# Prompt
An exact, complete copy of the entries that follow is needed.

(Beginning of Data shown)

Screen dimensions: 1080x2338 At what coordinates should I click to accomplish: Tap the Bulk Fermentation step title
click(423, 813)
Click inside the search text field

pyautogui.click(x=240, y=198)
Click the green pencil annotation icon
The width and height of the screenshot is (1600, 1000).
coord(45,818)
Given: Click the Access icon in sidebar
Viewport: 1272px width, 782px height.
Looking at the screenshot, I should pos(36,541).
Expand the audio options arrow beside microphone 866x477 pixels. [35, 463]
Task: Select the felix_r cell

(End of Data shown)

# Exercise result
Screen dimensions: 1080x2338 At what coordinates should I click to accomplish: Tap the Bulk Fermentation step title
click(423, 813)
Click inside the search text field

pyautogui.click(x=240, y=198)
Click the green pencil annotation icon
The width and height of the screenshot is (1600, 1000).
coord(45,818)
Given: Click the Access icon in sidebar
Viewport: 1272px width, 782px height.
Looking at the screenshot, I should pos(36,541).
Expand the audio options arrow beside microphone 866x477 pixels. [35, 463]
Task: Select the felix_r cell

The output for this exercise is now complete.